/Clemson defensive coordinator Brent Venables has a hard time chilling during meditation – Greenville News

Clemson defensive coordinator Brent Venables has a hard time chilling during meditation – Greenville News


Swinney says Brent Venables “Ain’t got no time for head space”
BART BOATWRIGHT/Staff, The Greenville News

CLEMSON – Sports psychologist Dr. Milt Lowder has a brief meeting with the Clemson football team every Thursday.

Well, most of the Clemson football team.

The Thursday before the N.C. State game a couple of weeks ago, everyone was participating in a meditation exercise in the team room, save for defensive coordinator Brent Venables.

“It’s just basically chilling for three minutes,” Clemson coach Dabo Swinney said. “There’s some guy (on a Headspace app) and he’s got that weird voice and he’s talking to you and everybody in the room has their eyes closed – ‘feel your weight on the seat, let your mind wander.’ It goes through all this stuff and it’s kind of nice.”

Clemson football administrator Woody McCorvey took photos during the session, resulting in a rather revealing snapshot that left Swinney, his staff and players doubled up in laughter when Swinney showed it to everyone the Sunday after the Tigers beat N.C. State 41-7.

MORE: Louisville, the only winless team in ACC play, next up for red-hot Clemson

“The photo is of the whole room, and there’s Venables still drawing plays in the back of the room,” Swinney said. “He ain’t paying attention; he’s still drawing stuff. Brent ain’t got no time for Headspace; he’s got no space left in there.”

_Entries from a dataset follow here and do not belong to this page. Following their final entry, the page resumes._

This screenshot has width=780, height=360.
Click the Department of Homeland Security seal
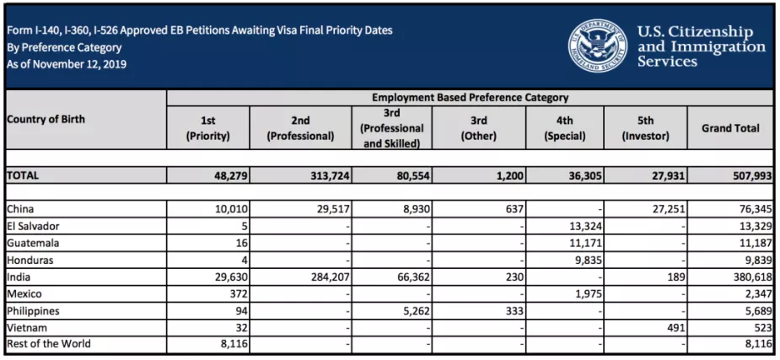coord(598,46)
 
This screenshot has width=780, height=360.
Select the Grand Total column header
coord(730,128)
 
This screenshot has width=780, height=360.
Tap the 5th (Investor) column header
coord(645,128)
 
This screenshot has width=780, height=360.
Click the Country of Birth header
coord(46,120)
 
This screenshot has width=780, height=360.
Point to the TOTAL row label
coord(23,175)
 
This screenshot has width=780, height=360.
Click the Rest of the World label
coord(49,344)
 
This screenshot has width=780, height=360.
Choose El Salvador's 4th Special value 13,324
coord(585,227)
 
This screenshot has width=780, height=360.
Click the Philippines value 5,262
coord(417,311)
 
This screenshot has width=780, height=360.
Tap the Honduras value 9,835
coord(589,261)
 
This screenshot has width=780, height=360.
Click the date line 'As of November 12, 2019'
coord(67,64)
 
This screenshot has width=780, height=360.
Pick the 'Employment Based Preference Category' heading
coord(470,98)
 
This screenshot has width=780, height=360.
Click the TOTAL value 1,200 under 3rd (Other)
coord(510,176)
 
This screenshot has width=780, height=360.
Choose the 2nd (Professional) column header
coord(300,128)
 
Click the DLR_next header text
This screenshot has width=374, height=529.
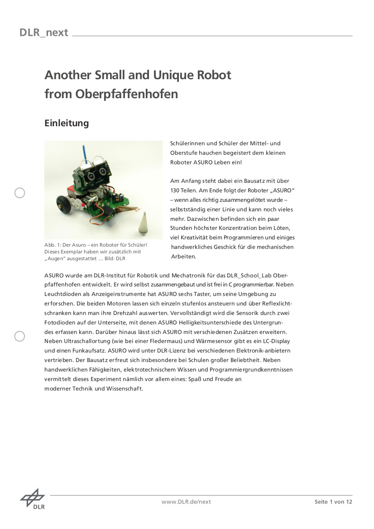44,33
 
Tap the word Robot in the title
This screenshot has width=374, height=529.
213,75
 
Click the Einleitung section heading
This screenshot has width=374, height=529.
67,123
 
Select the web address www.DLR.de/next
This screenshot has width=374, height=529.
186,501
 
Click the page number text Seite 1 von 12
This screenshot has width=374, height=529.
333,501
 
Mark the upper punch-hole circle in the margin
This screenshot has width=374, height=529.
20,193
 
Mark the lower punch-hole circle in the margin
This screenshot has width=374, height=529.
20,336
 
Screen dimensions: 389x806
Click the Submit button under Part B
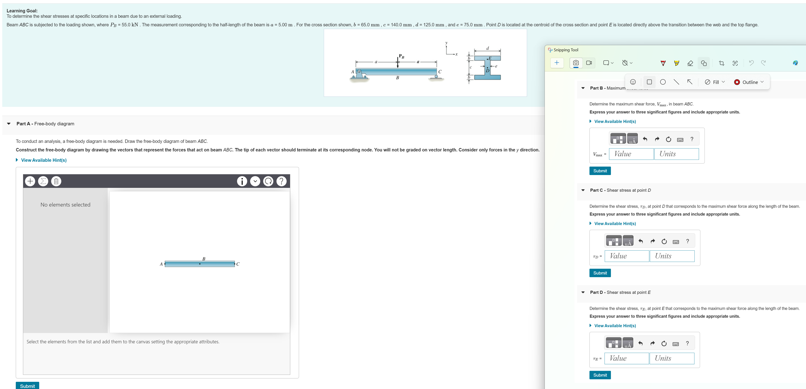coord(600,171)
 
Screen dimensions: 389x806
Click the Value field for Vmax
coord(631,154)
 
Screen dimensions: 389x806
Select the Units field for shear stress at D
coord(672,256)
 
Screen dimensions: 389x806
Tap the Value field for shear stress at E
coord(626,358)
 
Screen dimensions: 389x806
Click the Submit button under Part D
coord(600,375)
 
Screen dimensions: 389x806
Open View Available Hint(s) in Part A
coord(43,160)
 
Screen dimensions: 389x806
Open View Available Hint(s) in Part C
coord(615,224)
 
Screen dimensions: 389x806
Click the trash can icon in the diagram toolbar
coord(56,181)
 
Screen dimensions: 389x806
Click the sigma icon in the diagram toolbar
coord(43,181)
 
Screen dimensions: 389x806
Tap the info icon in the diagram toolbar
coord(242,181)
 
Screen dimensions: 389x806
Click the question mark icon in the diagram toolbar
coord(281,181)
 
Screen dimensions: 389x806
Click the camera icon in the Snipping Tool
coord(576,63)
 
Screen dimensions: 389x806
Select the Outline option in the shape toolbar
coord(749,82)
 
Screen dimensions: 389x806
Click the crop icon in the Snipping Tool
coord(722,63)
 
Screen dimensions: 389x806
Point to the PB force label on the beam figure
coord(402,56)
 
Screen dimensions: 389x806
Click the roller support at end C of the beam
coord(436,76)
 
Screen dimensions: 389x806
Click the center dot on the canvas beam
coord(200,264)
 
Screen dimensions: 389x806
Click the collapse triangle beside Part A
coord(9,124)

While the photo was worth a good laugh, the weekly meditation could be paying dividends.

“It’s one of those things the whole team’s been doing and the coaches, too,” Swinney said. “I participate every Thursday. It’s teaching you how to relax.”

Some players have taken the practice to heart, including wide receiver and punt return specialist Amari Rodgers, who’s coming off the best game of his career – a 218-yard all-purpose yardage day against Florida State.

It has been particularly beneficial when fielding punts.

“When the ball’s in the air, it’s quiet and it’s just you and the ball,” Rodgers said. “You’ve got to catch it. I’ve been working on meditation-type stuff just to help me calm down. Before I catch a punt I take three deep breaths to help me calm down and focus on the ball.”

Rodgers says he plans to continue to employ the deep-breathing approach on Saturday when the No. 2-ranked and undefeated Tigers (8-0) play host to Louisville (2-6) at Memorial Stadium.